Gay Marriage Case
By Alex Saitta
June 13, 2015
June 28, 2015 Update: In a 5 to 4 ruling (Kennedy the swing vote), the US Supreme Court ruled to give gays the right to marry, citing the Fourteenth Amendment and other things.
I haven't read the opinion which is 103 pages, but only a couple of articles. One said: But Kennedy was swayed by the fact that hundreds of thousands of married same-sex couples already exist and that they – and their children – are being treated differently by the law when they move to a state that doesn’t recognize their union.
If the Court ruled the other way where each state could define marriage the way they wanted, some states would recognize a gay couple’s marriage and others not. Then what about all the gays already married if the Court reversed those? It was going to be messy. It looks like Kennedy made a practical decision rather than a legal one, and that is why the four justices in the dissent have been so hard on him. He played practical legislator rather than judge. I was afraid of that could happen. Listen to the Bob McClain call below.
The dissenting opinion mirrored the reasoning I wrote a couple of weeks ago below. The decision to define marriage is arbitrary and hence should be left up to the states, democratic process and the people, not the court system. Roberts wrote in dissent: This court is not a legislature… Whether same-sex marriage is a good idea should be of no concern to us. Under the Constitution, judges have power to say what the law is, not what it should be…. The fundamental right to marry does not include a right to make a State change its definition of marriage… Five lawyers have closed the debate and enacted their own vision of marriage as a matter of constitutional law. Stealing this issue from the people will for many cast a cloud over same-sex marriage, making a dramatic social change that much more difficult to accept.

== == ==

* Stated exercise *
Write what comes next in the piece on the Supreme Court's gay marriage ruling, starting after its last sentence. The lines after this are not needed for anything.

* Raw data *

== == ==

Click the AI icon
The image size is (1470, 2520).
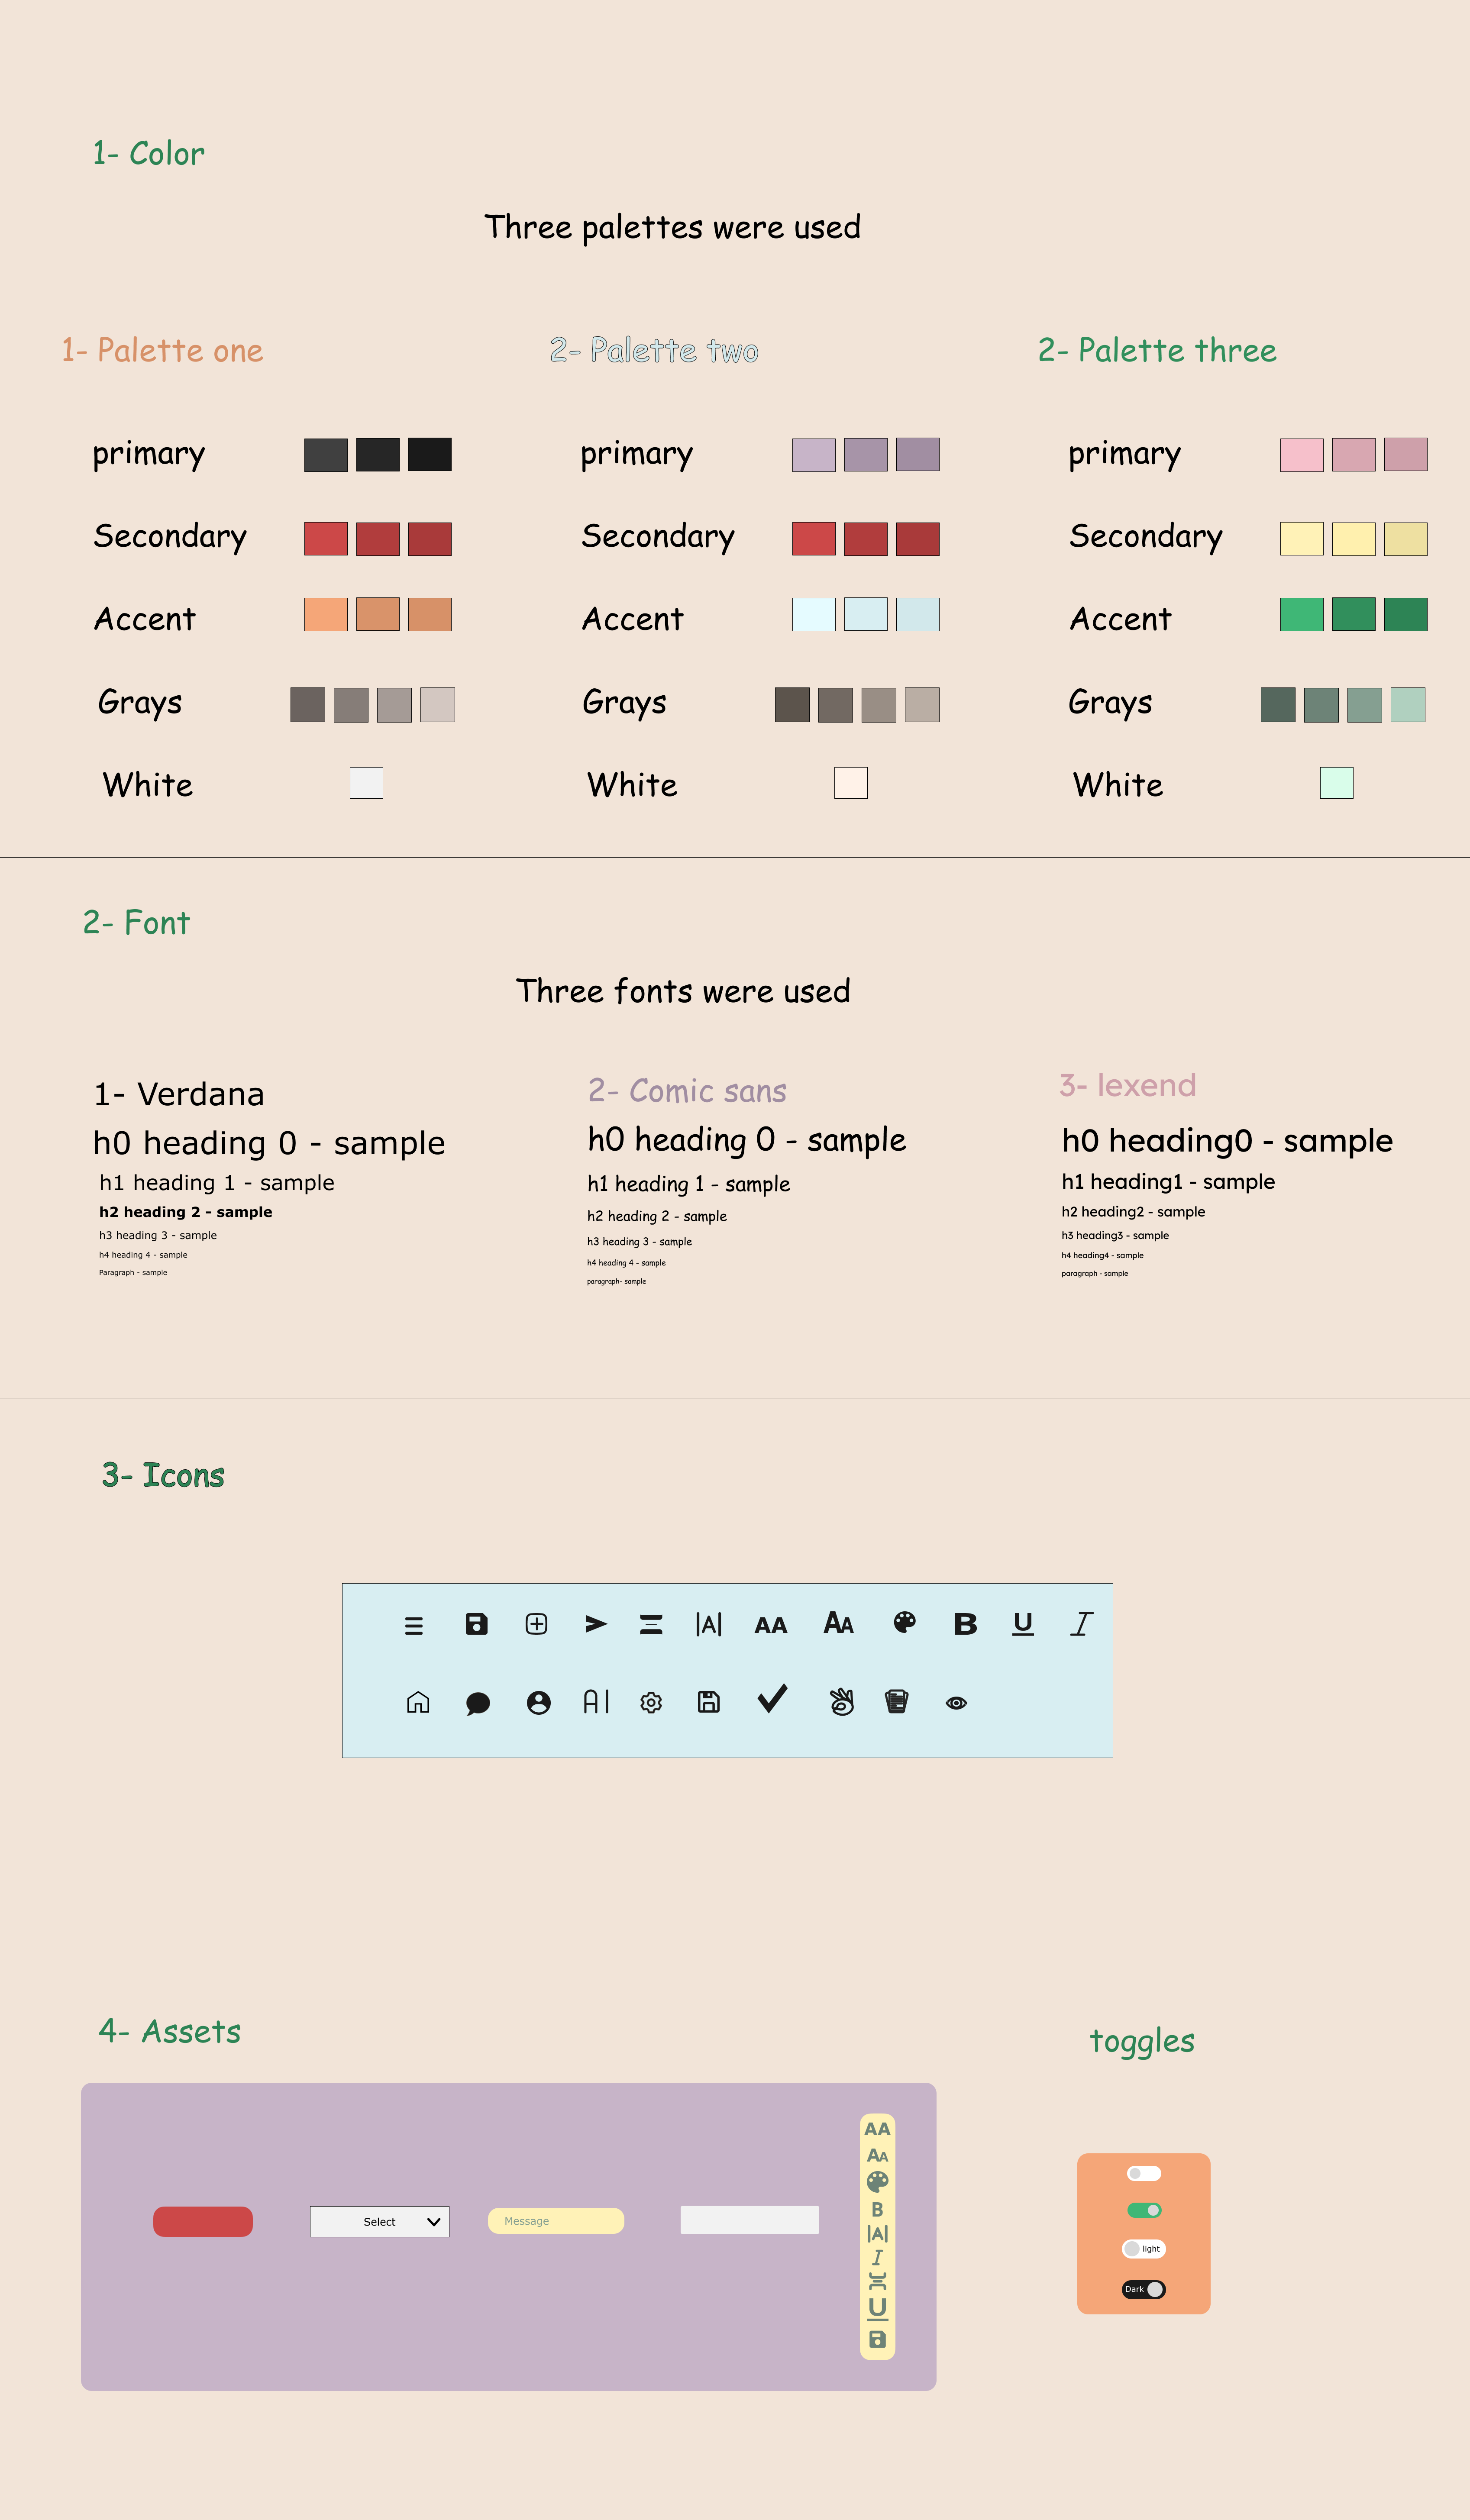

== == ==

* Answer to the exercise *
This is going to get interesting now. What is the Court going to do when a man and two women want to be married? Clearly, they now have the same right under the Fourteenth Amendment. Where does the rights in the Fourteenth Amendment just stop? It doesn’t. Either the right is there or it is not. It doesn’t turn on and off. The Court is going to have to twist its logic into a pretzel to plug all the holes in the marriage definition dam this decision has created.
This is why Presidential elections matter. Presidents appoint Supreme Court Justices. And why Presidents need to carefully screen appointees. President Reagan appointed Anthony Kennedy to the US Supreme Court. This case was lost then, in 1988.
I thought this was a 10th amendment issue. States issue marriage licenses, so they can define what marriage is. I misjudged it. The bottom line is I still see the 10th amendment in the Constitution. Most courts just ignore it. The federalization of the country marches on, by taking away local decision making authority inch by inch, often with the help of the courts. It is harmful in the long run.
I’ve been saying we are in a long-term slide for about 7 years now. It’s along four main routes, economically, morally, socially and spiritually. Even though I feel I saw the slide coming (wrote about it a 100 times), to actually see some of these things ratchet down in one week right in front of me is still a bit surreal.
The decision reminds me of the no-fault divorce craze of the 1970’s, when in 1970 California adopted it, and by 1985 all states had it. We didn’t see the social harm to children until 20 and 30 years later. I could be wrong, but I’m thinking we are headed for more of the same there too, and it will take a while to see it.
I talked about this on WORD 106.3 on June 12. Click Here.
As you might have read there is a gay marriage case before the US Supreme Court. The case is Obergefell v. Hodges. This case is a rollup of various cases in Ohio and then the Federal Sixth Circuit Court of Appeals.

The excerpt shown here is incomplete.